In [None]:
# Pre-Processing
import pandas as pd
import re
import emoji
import contractions

# Machine Learning
from transformers import AutoTokenizer, AutoModelForSequenceClassification, pipeline
import torch

## Import Dataset

In [None]:
test_data_fp = 'twitter_data/custom_data/COVIDSenti-main/test.csv'

In [None]:
test_data_df = pd.read_csv(test_data_fp)

In [None]:
test_data_df = test_data_df.head(1000)

In [None]:
pruned_docs = test_data_df['tweet'].to_list()
test_sentiment_scores = test_data_df['label'].to_list()

## Importing Model

In [None]:
# Loads BERT tokenizer and model from a BERT model pre-trained on emotion dataset
checkpoint_dir = 'sentiment_model_results/checkpoint-1125'

tokenizer = AutoTokenizer.from_pretrained(checkpoint_dir, num_labels=3)
model = AutoModelForSequenceClassification.from_pretrained(checkpoint_dir, num_labels=3)

In [None]:
# Function used to convert the texts to what is needed:
# - turn the text into tensors
# - truncate and pad the tweets to 280 characters
def analyze_sentiment(text):
    inputs = tokenizer(text, return_tensors="pt", truncation=True, padding=True, max_length=280)
    outputs = model(**inputs)
    logits = outputs.logits
    probabilities = torch.nn.functional.softmax(logits, dim=1)
    return probabilities

In [None]:
# Used to get sentiment score for the predictions
def sentiment_score(values):
    # Ensure the input list has exactly three numbers
    if len(values) != 3:
        raise ValueError("The input list must contain exactly three numbers.")
    # Find the index of the maximum value
    max_index = values.index(max(values))
    return max_index

In [None]:
def closest_value(val):
    # Define the target values
    target_values = [0, 1, 2]
    # Find the closest target value to the input value
    closest = min(target_values, key=lambda x: abs(val - x))
    return closest

In [None]:
# Sentiments list
sentiments = ["negative", "neutral", "positive"]

In [None]:
# Predicting sentiment for the individual tweets
test_sentiment_predictions = []
for doc in pruned_docs:
    # Getting probabilities
    probabilities = analyze_sentiment(doc)

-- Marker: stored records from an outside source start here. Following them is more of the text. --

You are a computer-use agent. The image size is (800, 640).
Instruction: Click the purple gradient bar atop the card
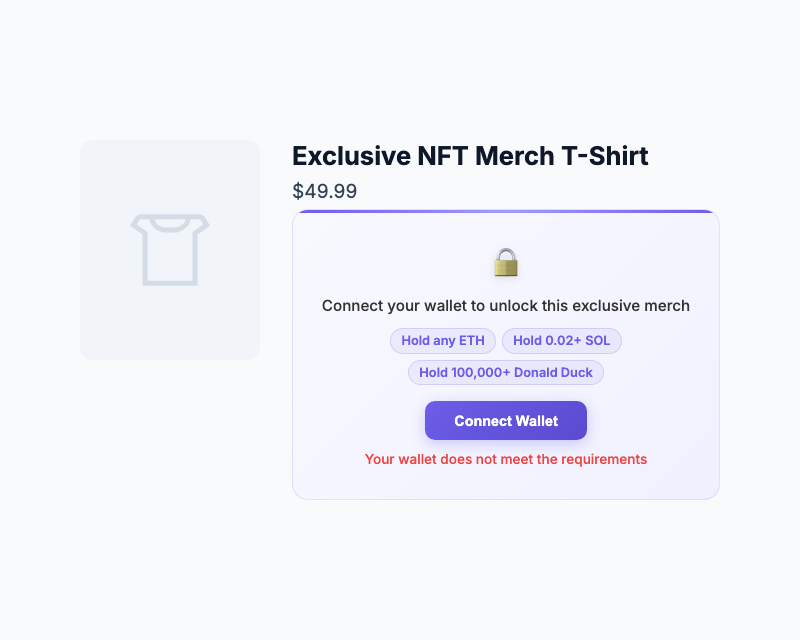tap(505, 212)
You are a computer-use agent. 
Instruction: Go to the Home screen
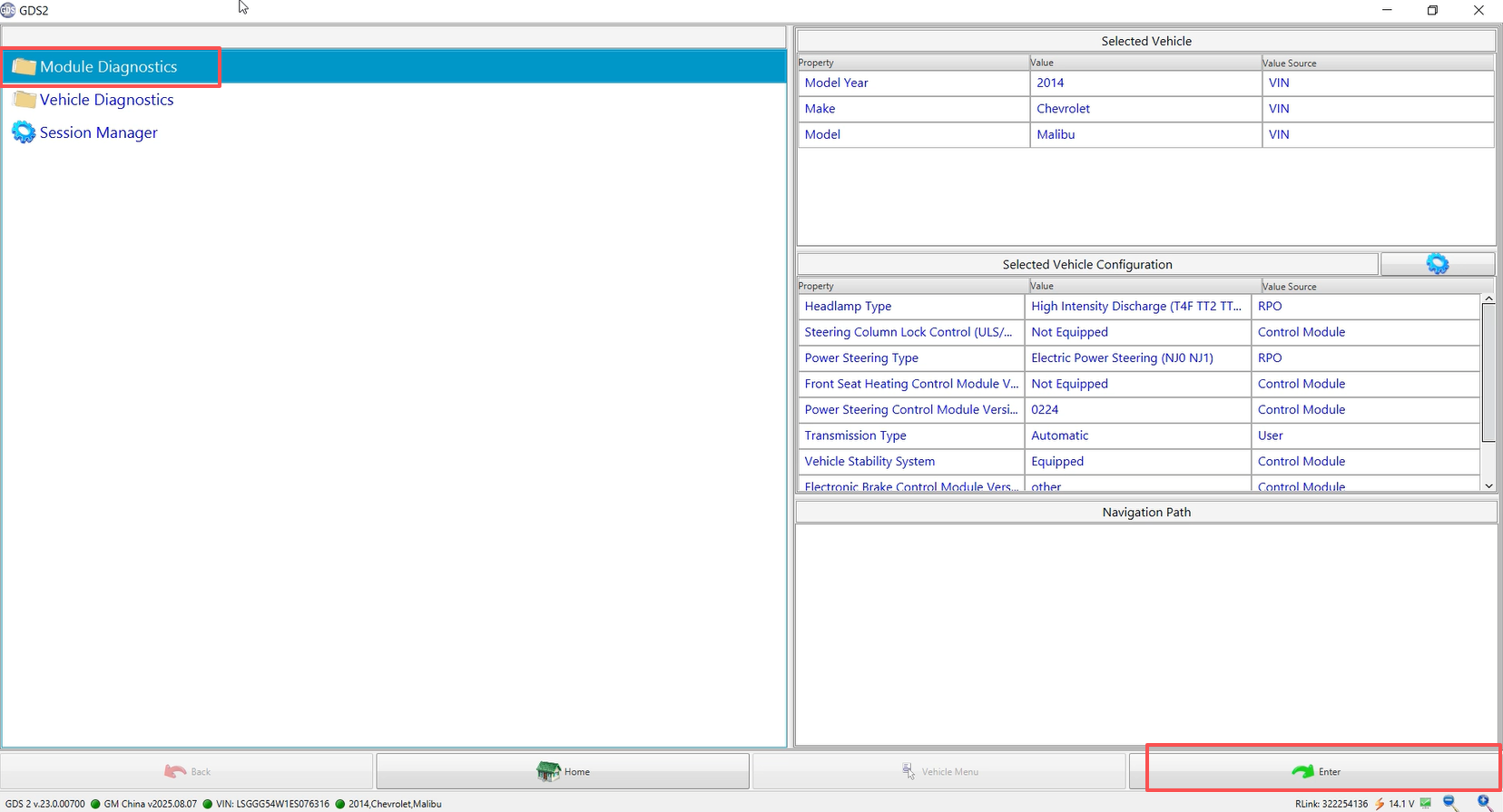pyautogui.click(x=563, y=771)
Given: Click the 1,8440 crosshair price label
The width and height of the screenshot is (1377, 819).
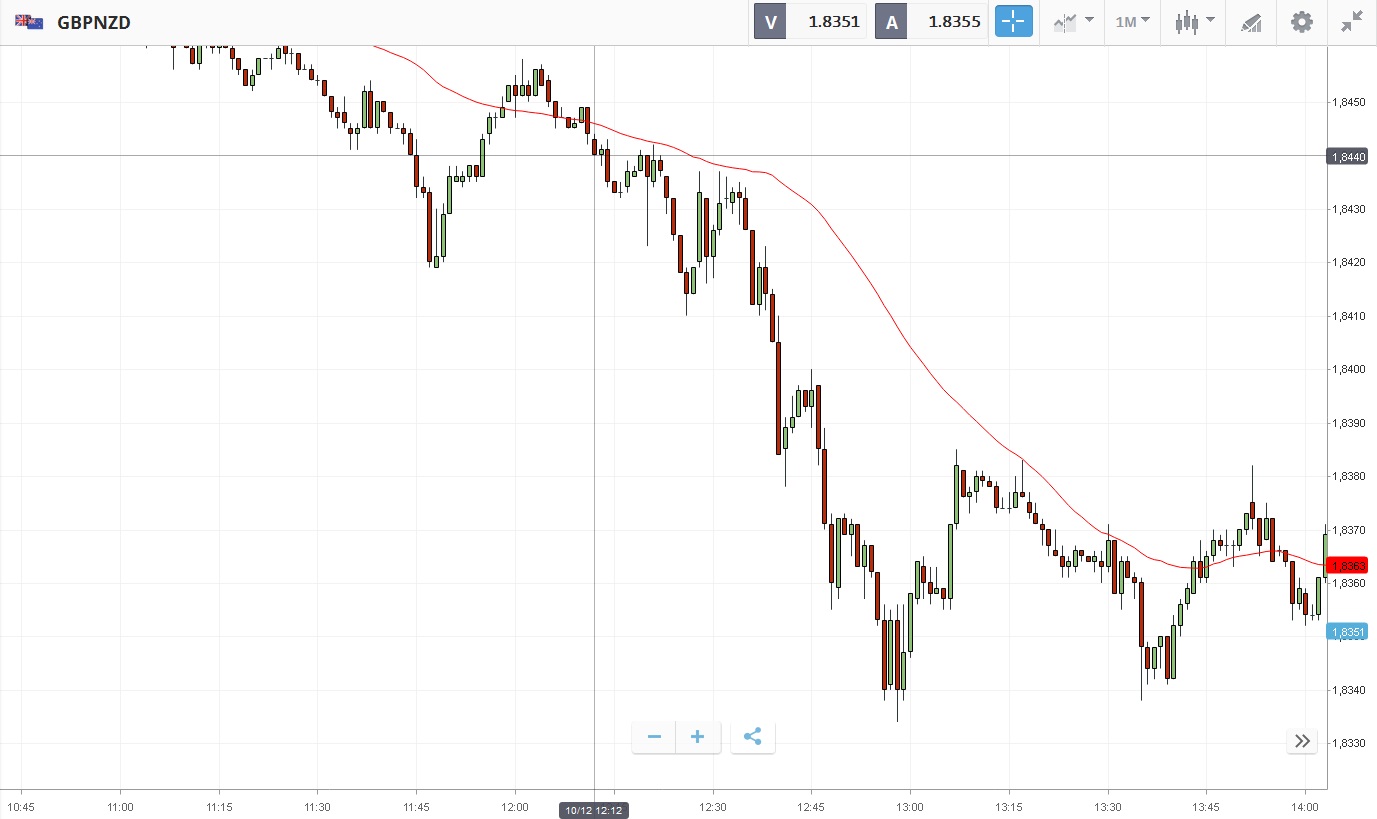Looking at the screenshot, I should click(x=1347, y=156).
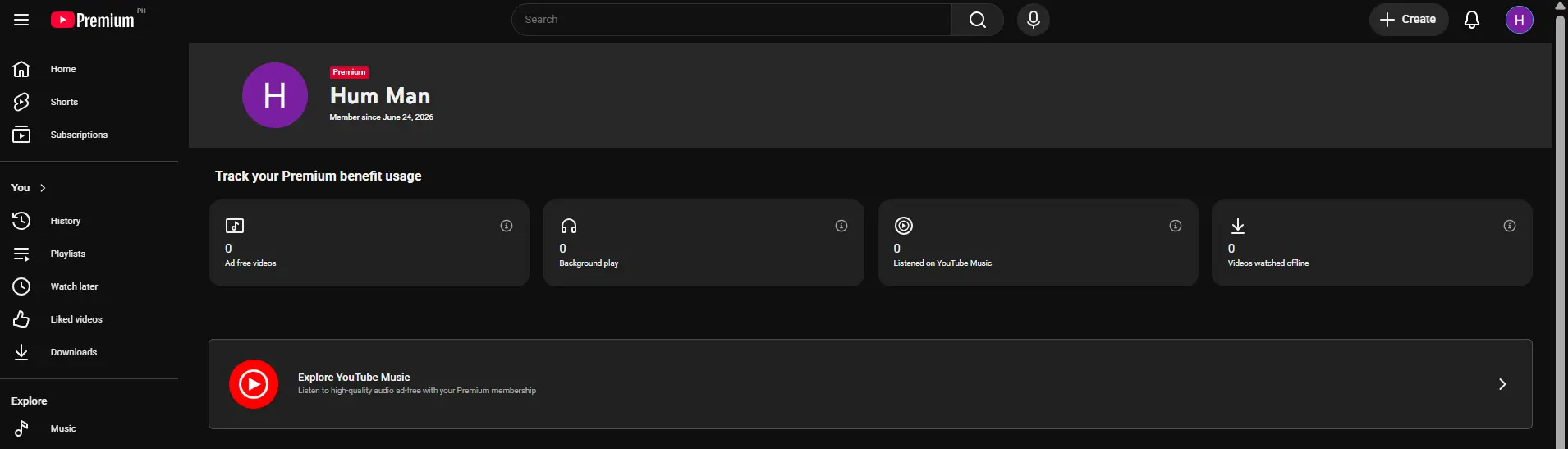The height and width of the screenshot is (449, 1568).
Task: Click the YouTube Premium logo
Action: [x=93, y=20]
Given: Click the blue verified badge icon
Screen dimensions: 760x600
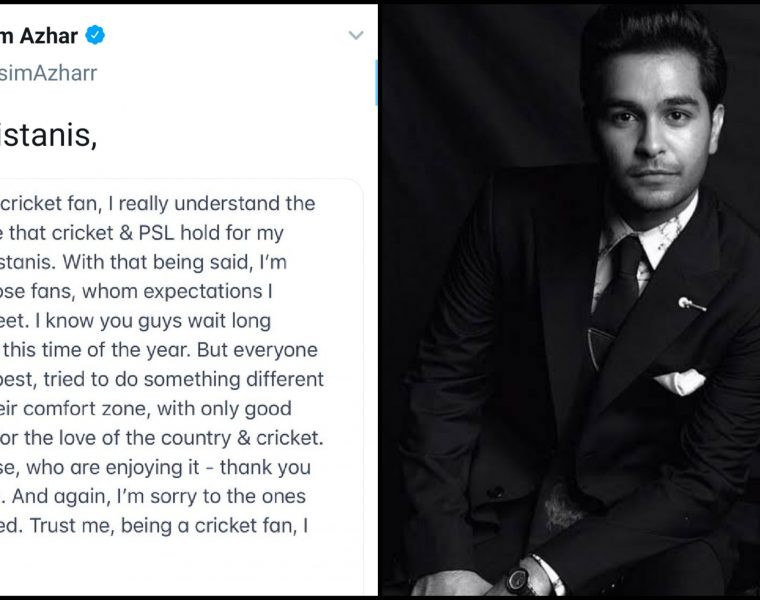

    # Saving the probabilities to respective variables
    negative_score = probabilities[0][0].item()
    neutral_score = probabilities[0][1].item()
    positive_score = probabilities[0][2].item()
    
    # Getting an overall sentiment score
    pred_sent_score = sentiment_score([negative_score, neutral_score, positive_score])
    categorized_sent_score = closest_value(pred_sent_score)
    test_sentiment_predictions.append(categorized_sent_score)

## Evaluation Methods

In [None]:
# Calculates the list of absolute differences
differences = [abs(a - b) for a, b in zip(test_sentiment_predictions, test_sentiment_scores)]

# Calculates the total differences
count_equal = sum(a == b for a, b in zip(test_sentiment_predictions, test_sentiment_scores))

In [None]:
difference_avg = sum(differences) / len(differences)

In [None]:
difference_avg

In [None]:
count_equal